By Allison Aubrey
February 26, 2018
Only about 50 percent of adolescents with depression get diagnosed before reaching adulthood. And as many as 2 in 3 depressed teens don't get the care that could help them.
|It's easy to mistake adolescent depression for something else, child psychiatrists|
say; the signs can include misbehavior, eating problems or sleep trouble.
"It's a huge problem," says Dr. Rachel Zuckerbrot, a board-certified child and adolescent psychiatrist and associate professor at Columbia University.
To address this divide, the American Academy of Pediatrics has issued updated guidelines this week that call for universal screening for depression.
"What we're endorsing is that everyone, 12 and up, be screened ... at least once a year," Zuckerbrot says. The screening, she says, could be done during a well-visit, a sports' physical or during another office visit.
Zuckerbrot helped write the guidelines, which have been in development for a while. The U.S. Preventive Services Task Force also recommends depression screening, and many pediatricians have already woven the screenings into their practices.
"Teenagers are often more honest when they're not looking somebody in the face who's asking questions," about their emotional health Zuckerbrot says. So, most pediatricians use a self-reported questionnaire that teens fill out themselves, either on an electronic device or on paper.
"It's an opportunity for the adolescent to answer questions about themselves privately," she says.
The questionnaires contain a range of questions. For instance, one version, asks: 'Over the past two weeks, how often have you been bothered by any of the following problems: feeling down, depressed or hopeless?
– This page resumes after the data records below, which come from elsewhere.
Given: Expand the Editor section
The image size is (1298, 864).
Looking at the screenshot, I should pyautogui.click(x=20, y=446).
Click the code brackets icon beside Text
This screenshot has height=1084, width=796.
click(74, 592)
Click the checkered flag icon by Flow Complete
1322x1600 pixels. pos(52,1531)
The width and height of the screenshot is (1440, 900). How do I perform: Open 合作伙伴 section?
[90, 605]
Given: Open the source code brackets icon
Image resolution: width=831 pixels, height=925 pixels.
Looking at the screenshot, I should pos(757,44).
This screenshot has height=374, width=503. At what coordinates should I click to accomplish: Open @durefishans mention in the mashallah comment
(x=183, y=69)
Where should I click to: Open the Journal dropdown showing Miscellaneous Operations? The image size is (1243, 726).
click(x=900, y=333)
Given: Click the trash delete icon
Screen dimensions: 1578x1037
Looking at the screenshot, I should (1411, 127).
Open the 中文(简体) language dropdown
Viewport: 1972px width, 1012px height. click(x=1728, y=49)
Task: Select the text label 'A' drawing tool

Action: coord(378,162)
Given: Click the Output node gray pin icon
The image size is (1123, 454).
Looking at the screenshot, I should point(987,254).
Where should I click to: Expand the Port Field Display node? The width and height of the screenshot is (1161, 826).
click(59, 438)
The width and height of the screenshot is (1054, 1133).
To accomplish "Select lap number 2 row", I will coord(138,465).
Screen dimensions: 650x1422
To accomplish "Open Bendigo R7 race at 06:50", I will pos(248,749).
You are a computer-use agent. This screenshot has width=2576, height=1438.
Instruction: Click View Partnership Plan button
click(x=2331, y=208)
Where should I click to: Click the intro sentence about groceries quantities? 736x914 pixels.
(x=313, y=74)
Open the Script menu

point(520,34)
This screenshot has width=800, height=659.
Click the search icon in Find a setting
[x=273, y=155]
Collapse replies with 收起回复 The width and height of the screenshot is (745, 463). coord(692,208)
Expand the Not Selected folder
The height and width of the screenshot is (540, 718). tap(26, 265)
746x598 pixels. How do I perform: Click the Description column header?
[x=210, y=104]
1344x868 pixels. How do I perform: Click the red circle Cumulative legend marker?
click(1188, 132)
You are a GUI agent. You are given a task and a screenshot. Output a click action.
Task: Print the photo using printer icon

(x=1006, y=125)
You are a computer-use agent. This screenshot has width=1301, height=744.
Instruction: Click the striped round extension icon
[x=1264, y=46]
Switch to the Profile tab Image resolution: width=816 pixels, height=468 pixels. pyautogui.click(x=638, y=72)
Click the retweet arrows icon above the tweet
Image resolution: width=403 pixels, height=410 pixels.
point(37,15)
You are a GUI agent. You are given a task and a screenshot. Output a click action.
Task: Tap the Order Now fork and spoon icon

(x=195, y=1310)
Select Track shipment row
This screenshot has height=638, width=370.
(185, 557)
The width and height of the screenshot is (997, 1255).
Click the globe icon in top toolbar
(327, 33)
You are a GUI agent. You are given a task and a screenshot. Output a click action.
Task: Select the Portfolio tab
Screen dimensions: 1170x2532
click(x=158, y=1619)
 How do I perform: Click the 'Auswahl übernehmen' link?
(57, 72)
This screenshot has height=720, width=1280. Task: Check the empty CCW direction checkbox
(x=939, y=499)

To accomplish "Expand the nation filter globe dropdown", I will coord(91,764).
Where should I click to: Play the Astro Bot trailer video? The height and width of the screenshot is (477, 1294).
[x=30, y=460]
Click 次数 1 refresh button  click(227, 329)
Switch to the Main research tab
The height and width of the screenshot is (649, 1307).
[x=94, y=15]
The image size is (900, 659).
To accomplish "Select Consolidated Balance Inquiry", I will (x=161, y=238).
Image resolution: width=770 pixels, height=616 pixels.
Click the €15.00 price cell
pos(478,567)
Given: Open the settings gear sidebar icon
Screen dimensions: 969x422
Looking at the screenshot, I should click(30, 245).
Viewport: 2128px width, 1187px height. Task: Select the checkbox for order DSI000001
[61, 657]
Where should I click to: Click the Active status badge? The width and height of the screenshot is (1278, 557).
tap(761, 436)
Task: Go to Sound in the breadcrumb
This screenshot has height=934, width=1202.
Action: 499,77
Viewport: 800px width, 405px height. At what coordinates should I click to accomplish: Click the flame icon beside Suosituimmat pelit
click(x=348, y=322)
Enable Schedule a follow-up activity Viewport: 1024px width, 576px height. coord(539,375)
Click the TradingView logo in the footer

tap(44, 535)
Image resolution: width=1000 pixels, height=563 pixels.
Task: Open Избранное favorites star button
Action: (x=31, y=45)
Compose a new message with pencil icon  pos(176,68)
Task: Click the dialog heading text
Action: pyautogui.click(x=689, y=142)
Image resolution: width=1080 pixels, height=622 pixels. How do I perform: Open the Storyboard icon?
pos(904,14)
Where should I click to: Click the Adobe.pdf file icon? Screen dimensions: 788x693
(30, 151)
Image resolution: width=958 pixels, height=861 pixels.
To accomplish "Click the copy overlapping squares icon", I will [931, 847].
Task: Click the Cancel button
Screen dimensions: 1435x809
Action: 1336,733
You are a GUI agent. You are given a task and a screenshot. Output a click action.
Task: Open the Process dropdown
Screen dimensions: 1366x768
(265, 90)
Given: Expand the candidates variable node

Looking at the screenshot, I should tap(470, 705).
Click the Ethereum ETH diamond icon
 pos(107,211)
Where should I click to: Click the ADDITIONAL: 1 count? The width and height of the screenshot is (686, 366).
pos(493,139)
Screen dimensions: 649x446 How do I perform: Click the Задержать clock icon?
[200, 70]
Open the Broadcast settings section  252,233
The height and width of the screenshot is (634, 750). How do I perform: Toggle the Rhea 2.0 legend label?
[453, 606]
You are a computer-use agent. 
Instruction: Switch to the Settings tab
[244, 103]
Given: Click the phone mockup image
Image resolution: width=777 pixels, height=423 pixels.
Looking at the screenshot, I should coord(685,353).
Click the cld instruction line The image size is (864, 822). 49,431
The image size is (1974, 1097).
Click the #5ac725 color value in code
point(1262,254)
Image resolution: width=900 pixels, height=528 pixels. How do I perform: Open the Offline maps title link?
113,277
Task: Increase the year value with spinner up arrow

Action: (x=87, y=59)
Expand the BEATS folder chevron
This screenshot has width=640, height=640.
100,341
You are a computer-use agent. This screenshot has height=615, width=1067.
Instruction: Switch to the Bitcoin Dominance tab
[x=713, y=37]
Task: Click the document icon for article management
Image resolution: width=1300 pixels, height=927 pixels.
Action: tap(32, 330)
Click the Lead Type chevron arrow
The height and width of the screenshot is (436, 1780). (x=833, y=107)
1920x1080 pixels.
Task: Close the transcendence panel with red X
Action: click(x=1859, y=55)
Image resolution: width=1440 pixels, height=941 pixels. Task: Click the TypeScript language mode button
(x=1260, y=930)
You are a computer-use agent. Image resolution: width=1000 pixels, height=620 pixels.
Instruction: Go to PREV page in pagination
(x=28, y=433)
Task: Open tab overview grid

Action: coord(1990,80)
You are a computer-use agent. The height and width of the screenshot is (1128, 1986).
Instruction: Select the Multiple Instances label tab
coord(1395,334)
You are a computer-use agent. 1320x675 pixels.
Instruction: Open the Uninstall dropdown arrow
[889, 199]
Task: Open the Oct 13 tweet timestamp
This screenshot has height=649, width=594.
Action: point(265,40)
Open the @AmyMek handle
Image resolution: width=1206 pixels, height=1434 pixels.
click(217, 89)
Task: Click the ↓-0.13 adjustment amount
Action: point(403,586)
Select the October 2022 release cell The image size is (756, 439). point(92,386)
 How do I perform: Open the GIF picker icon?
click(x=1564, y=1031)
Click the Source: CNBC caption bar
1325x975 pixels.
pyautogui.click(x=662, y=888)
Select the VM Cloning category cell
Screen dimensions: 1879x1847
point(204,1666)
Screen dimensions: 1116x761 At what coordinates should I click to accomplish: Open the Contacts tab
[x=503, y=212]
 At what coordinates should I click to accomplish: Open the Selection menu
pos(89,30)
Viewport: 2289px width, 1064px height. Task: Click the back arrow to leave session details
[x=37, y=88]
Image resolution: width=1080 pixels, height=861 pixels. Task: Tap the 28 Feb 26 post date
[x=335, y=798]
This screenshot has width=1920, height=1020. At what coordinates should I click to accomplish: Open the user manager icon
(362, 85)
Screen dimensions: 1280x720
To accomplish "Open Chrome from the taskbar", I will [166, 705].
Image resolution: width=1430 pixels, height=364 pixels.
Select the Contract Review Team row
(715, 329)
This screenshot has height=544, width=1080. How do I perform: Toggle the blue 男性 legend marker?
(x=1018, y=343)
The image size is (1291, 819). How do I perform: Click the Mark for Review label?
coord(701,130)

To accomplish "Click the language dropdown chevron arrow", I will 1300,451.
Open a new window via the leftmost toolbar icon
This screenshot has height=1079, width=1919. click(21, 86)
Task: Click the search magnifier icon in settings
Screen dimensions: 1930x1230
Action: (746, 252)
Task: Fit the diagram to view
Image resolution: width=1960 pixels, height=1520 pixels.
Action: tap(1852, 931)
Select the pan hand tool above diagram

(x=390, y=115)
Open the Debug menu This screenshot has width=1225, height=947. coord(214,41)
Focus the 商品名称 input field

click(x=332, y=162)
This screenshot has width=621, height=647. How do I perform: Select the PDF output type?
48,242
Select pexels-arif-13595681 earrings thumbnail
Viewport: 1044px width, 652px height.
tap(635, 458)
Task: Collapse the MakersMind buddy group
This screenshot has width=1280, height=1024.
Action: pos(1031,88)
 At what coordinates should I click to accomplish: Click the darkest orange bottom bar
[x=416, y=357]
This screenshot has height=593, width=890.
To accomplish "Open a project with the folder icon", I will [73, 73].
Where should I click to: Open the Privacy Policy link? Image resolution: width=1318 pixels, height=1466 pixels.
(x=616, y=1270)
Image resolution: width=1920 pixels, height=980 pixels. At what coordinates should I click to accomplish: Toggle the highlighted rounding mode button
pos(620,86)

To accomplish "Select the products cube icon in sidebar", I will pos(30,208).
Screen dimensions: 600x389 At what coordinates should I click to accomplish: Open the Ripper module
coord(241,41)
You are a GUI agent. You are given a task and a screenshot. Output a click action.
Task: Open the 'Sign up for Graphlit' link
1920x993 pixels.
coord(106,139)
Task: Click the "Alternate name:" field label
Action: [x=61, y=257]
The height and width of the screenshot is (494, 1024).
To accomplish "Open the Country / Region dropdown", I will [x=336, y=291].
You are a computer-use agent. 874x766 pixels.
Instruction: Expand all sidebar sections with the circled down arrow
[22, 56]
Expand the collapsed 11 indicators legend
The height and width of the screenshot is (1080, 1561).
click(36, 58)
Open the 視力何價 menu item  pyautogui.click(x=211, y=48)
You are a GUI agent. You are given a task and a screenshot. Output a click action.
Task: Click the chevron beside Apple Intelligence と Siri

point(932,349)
Or, little interest or pleasure in doing things?'
Teens are also asked questions such as, 'Are you having difficulty with sleep, either too much or too little?' 'Any problems with eating?'
The new recommendations also call for families with a depressed teen to develop a safety plan to restrict the young person's access to lethal means of harm. Suicide is a leading cause of death for children aged 10 to 17, and "adolescent suicide risk is strongly associated with firearm availability," according to an AAP report.
There's growing awareness in the U.S. of the need for young people to have good access to mental health care, says Dr. Doug Newton, a child psychiatrist at Kaiser Permanente in Colorado. "As a nation this has become part of the dialogue; it increasing"
"People are aware of what's happening in our schools and the importance of mental health," Newton says. Kaiser Permanente has a stigma-reduction campaign called Find Your Words.
"Stigma is a huge challenge," he says, "specifically for adolescents. Often times they're not coming in to get help because of the stigma attached."
It's not easy to talk about depression, yet the problem is fairly common. During the teenage years, there's about a 20 percent [chance] of having depression or anxiety, research suggests.
"It's highly prevalent," Newton says. The goal of the "Find Your Words" campaign is to help make depression easier for everyone to talk about.
Another challenge to diagnosis is that families often don't detect depression, or they confuse it for something else.
"Sometimes teens are acting out or misbehaving," Zuckerbrot says. They're seen as being hostile or bad. "When, instead, they're really suffering from depression."